COUR D'APPEL DE PARIS

Pôle 6 - Chambre 4

ARRET DU 01 FEVRIER 2023

(n° , 6 pages)

Numéro d'inscription au répertoire général : N° RG 19/10026 - N° Portalis 35L7-V-B7D-CAXKS

Décision déférée à la Cour : Jugement du 12 Septembre 2019 -Conseil de Prud'hommes - Formation de départage de CRETEIL - RG n° F16/01784

APPELANTE

SARL AUTOSMECA 94 agissant poursuites et diligences de son gérant domicilié audit siège en cette qualité

[Adresse 2]

[Localité 4]

Représentée par Me Frédéric INGOLD, avocat au barreau de PARIS, toque : B1055

INTIME

Monsieur [O] [L]

[Adresse 1]

[Localité 3]

Représenté par Me Mathieu BARONET, avocat au barreau de VAL-DE-MARNE, toque : 68

COMPOSITION DE LA COUR :

En application des dispositions des articles 805 et 907 du code de procédure civile, l'affaire a été débattue le 14 Novembre 2022, en audience publique, les avocats ne s'y étant pas opposés, devant Monsieur Jean-François DE CHANVILLE, président, chargé du rapport.
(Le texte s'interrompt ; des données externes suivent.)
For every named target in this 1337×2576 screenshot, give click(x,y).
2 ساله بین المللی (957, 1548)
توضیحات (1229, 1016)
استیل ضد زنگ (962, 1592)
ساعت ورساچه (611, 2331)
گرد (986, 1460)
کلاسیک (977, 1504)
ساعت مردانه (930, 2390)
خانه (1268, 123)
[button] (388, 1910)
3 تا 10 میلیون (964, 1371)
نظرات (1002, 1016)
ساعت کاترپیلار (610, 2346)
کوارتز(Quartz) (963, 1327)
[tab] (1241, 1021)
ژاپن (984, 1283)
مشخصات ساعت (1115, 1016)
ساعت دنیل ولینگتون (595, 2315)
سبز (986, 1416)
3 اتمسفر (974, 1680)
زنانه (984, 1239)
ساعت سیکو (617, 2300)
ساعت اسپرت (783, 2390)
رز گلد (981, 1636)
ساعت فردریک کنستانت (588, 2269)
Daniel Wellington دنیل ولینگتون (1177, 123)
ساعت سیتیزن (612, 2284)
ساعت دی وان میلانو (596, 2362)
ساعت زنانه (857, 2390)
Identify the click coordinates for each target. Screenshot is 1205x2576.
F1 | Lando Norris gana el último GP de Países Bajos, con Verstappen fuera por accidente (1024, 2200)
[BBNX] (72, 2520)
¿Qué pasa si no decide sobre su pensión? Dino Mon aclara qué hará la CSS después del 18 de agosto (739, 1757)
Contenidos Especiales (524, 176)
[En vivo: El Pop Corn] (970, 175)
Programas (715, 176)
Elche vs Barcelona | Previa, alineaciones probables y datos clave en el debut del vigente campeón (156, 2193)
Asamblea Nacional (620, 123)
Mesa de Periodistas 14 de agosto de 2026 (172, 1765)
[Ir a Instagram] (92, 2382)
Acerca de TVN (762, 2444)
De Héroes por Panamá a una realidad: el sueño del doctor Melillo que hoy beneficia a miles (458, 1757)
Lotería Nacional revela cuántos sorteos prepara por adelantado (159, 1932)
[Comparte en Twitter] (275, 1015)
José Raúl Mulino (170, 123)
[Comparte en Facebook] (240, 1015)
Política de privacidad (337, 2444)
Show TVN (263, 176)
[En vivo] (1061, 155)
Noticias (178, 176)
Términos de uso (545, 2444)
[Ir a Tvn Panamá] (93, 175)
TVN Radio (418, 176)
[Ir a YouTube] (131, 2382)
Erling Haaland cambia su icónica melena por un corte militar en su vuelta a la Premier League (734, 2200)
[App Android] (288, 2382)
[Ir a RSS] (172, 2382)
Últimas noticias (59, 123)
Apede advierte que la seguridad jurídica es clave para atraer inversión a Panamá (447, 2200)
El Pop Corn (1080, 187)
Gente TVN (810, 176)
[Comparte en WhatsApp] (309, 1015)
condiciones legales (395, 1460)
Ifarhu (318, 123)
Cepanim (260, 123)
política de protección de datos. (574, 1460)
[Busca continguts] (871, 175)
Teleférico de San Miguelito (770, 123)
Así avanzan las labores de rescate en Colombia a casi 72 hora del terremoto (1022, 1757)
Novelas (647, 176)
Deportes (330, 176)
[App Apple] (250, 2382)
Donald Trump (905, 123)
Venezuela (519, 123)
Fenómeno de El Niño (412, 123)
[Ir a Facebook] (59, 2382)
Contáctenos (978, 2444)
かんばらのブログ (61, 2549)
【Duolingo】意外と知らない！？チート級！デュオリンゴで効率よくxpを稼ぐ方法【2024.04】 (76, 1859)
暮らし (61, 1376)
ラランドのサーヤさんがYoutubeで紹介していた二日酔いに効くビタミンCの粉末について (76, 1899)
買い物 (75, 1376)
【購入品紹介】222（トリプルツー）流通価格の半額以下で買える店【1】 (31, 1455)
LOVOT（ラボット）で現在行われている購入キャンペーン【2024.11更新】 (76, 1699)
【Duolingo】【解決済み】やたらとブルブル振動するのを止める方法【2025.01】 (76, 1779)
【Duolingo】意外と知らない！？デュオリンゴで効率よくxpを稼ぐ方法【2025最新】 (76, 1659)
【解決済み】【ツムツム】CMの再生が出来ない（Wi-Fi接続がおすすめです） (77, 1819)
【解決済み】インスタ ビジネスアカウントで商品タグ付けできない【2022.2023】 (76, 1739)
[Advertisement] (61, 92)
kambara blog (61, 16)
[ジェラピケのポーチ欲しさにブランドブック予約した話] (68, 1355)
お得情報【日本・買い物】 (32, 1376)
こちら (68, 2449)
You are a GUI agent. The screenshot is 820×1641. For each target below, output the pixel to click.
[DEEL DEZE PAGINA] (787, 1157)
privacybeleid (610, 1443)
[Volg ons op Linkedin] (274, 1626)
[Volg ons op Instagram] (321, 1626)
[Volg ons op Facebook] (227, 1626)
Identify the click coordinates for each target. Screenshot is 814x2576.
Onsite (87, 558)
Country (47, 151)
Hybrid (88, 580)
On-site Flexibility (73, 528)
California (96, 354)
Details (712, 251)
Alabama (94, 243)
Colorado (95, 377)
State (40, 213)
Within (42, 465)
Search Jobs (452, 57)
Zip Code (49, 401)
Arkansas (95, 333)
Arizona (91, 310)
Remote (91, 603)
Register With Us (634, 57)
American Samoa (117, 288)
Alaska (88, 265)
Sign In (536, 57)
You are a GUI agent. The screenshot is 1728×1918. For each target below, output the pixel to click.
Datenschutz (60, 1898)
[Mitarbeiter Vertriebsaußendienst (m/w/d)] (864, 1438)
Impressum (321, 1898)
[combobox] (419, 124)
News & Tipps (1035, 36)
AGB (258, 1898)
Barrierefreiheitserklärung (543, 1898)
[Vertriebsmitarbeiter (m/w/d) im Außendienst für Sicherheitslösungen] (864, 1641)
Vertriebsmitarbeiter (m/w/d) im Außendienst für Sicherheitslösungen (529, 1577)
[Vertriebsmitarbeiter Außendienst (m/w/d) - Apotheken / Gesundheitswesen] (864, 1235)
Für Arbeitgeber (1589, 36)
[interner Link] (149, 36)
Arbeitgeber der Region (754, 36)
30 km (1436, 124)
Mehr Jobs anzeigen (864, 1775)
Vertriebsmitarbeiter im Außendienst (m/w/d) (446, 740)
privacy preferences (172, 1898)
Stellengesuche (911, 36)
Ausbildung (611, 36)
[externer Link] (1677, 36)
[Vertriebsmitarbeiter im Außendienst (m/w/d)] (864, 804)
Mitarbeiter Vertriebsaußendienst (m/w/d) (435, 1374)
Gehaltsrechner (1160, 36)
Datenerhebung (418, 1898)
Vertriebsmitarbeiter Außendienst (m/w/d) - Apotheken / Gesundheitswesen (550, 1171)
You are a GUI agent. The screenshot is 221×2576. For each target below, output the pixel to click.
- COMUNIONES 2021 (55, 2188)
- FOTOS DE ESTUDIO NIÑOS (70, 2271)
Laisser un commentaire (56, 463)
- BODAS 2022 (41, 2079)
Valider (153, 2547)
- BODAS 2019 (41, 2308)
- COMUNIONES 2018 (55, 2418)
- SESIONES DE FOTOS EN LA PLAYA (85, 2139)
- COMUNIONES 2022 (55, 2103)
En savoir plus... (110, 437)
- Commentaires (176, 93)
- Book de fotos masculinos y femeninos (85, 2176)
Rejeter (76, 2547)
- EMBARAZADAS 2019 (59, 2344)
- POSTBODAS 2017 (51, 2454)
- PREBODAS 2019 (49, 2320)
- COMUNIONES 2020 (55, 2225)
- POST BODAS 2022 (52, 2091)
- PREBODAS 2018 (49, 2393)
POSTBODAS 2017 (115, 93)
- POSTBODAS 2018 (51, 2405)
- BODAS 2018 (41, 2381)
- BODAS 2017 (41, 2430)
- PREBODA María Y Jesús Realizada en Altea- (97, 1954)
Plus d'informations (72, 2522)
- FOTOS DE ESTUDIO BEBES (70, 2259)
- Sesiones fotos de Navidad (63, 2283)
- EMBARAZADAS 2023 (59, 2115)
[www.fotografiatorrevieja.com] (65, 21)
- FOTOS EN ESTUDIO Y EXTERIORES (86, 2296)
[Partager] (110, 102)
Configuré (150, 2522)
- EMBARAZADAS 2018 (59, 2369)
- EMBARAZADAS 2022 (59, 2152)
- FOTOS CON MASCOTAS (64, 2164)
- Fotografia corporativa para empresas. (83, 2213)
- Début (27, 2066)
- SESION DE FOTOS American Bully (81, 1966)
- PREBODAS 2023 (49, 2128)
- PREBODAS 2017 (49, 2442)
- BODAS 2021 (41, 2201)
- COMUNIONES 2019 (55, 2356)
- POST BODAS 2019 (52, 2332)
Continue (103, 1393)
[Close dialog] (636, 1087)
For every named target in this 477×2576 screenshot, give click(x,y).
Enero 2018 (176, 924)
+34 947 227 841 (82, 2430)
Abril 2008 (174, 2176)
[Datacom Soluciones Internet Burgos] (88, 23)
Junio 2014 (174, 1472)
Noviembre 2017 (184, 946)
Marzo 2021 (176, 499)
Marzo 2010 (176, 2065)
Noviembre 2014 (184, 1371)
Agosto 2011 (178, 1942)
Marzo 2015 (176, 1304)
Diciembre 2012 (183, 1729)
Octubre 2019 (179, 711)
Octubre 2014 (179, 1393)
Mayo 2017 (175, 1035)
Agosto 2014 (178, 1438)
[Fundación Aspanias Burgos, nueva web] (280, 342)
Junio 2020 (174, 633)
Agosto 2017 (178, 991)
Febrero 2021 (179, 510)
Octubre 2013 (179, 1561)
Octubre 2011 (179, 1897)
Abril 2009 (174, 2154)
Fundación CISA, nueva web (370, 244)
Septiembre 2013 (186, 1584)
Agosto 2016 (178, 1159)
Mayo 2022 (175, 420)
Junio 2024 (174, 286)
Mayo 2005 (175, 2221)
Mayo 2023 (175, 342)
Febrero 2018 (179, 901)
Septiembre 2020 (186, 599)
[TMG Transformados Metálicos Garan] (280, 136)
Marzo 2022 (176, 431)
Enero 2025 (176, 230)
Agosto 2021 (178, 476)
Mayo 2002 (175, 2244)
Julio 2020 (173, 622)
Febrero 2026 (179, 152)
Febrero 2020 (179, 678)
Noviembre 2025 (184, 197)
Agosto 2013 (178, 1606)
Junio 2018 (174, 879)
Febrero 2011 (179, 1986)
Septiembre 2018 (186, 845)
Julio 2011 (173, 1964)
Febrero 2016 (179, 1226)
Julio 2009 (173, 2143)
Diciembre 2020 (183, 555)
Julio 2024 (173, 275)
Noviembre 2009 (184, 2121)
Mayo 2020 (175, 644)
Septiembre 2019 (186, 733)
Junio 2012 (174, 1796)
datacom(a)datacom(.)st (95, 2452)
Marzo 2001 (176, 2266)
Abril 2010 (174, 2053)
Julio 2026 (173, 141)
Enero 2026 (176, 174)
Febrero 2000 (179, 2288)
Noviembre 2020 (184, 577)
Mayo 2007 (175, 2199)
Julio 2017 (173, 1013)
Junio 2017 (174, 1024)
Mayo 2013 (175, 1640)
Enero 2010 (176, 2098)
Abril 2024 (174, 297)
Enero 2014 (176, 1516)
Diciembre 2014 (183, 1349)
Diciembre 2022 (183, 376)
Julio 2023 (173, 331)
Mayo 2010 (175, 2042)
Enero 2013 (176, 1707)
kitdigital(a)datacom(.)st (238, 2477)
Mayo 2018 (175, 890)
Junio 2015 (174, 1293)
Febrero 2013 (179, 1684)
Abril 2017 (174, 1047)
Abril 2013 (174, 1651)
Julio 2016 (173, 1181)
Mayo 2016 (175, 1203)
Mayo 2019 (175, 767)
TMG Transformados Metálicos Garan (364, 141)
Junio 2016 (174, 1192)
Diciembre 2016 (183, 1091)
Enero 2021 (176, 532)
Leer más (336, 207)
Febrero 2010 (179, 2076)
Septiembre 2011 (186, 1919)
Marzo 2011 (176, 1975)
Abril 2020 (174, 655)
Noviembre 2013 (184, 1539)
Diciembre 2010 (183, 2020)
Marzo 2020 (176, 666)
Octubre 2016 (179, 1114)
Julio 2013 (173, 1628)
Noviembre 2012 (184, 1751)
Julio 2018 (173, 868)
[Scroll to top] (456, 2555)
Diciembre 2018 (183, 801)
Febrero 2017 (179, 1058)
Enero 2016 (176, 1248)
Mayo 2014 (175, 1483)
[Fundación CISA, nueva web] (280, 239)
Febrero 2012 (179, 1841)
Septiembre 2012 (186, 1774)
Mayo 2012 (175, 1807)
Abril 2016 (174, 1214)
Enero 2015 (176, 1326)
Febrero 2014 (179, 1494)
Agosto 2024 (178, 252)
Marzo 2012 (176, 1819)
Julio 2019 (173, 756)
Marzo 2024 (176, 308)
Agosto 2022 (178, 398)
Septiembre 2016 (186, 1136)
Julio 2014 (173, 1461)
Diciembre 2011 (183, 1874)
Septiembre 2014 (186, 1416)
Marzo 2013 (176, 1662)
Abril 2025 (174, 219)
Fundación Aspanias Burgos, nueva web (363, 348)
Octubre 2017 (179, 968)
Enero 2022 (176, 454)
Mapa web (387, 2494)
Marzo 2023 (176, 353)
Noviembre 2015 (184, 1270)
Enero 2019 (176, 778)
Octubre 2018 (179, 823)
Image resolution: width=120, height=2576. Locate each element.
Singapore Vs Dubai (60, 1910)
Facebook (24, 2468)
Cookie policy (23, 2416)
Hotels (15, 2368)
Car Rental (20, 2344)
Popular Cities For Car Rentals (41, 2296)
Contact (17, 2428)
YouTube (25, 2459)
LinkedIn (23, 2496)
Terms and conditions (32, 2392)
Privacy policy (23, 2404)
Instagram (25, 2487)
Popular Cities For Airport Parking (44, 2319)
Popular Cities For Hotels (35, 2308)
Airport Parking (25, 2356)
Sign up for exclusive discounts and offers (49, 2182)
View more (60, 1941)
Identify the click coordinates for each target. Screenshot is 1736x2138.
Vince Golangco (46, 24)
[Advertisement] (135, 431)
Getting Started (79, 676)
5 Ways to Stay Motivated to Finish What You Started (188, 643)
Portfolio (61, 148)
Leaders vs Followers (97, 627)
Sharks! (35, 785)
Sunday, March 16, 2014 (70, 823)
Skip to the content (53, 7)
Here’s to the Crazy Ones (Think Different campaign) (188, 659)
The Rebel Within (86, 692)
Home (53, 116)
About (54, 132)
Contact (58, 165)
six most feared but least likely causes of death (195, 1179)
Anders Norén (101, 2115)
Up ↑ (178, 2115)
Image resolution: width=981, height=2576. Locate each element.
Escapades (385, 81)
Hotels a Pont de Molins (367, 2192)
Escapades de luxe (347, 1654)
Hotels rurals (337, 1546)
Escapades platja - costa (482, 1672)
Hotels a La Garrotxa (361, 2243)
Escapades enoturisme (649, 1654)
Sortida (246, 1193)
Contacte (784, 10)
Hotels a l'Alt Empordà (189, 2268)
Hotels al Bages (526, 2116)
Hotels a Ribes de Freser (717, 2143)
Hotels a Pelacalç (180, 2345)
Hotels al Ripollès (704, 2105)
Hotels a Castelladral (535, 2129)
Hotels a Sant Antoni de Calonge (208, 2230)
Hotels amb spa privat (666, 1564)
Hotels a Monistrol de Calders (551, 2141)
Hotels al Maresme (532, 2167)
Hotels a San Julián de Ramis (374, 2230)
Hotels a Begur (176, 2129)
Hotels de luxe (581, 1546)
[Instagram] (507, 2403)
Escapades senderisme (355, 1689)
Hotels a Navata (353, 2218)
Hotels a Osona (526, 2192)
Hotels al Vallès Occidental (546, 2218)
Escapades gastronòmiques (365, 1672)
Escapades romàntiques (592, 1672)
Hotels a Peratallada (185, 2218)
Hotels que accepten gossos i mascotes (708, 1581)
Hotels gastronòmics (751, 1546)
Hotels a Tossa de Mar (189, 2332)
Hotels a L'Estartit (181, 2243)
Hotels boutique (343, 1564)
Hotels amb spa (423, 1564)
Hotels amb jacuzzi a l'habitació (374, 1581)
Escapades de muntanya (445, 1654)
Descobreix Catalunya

Ce magistrat a rendu compte des plaidoiries dans le délibéré de la Cour, entendu en son rapport, composée de :

Monsieur Jean-François DE CHANVILLE, président

Madame Anne-Ga'l BLANC, conseillère

Madame Florence MARQUES, conseillère

Greffier, lors des débats : Mme Victoria RENARD

ARRET :

- contradictoire

- par mise à disposition de l'arrêt au greffe de la Cour, les parties en ayant été préalablement avisées dans les conditions prévues au deuxième alinéa de l'article 450 du code de procédure civile.

- signé par Jean-François DE CHANVILLE, Président de chambre et par Victoria RENARD, Greffière, présente lors de la mise à disposition.

EXPOSÉ DU LITIGE :

Soutenant avoir été engagé par le garage Autosmeca 94 à compter du 28 janvier 2012 en qualité de mécanicien, sans déclaration d'embauche, ni rémunération, ni bulletin de paie et que le contrat a été rompu oralement le 22 janvier 2014, M. [L] a saisi le 6 octobre 2014 le conseil de prud'hommes de Créteil, qui, par jugement du 12 septembre 2019, auquel la cour se réfère pour l'exposé de la procédure antérieure et des prétentions initiales des parties, a :

- condamné la SARL Autosmeca 94 à payer à M. [L] les sommes suivantes :

* 8.553 euros d'indemnité pour licenciement sans cause réelle et sérieuse,

* 1.446 euros d'indemnité compensatrice de préavis,

* 144,60 euros d'indemnité de congés payés afférents,

* 570,20 euros d'indemnité légale de licenciement,

* 8.553 euros d'indemnité pour travail dissimulé,

* 1.500 euros en application de l'article 700 du code de procédure civile,

- rejeté le surplus de ses demandes,

- condamné la défenderesse aux dépens.

Par déclaration du 7 octobre 2019, la société Autosmeca 94 a interjeté appel de cette décision, notifiée par lettre du greffe adressée aux parties le 18 septembre 2019.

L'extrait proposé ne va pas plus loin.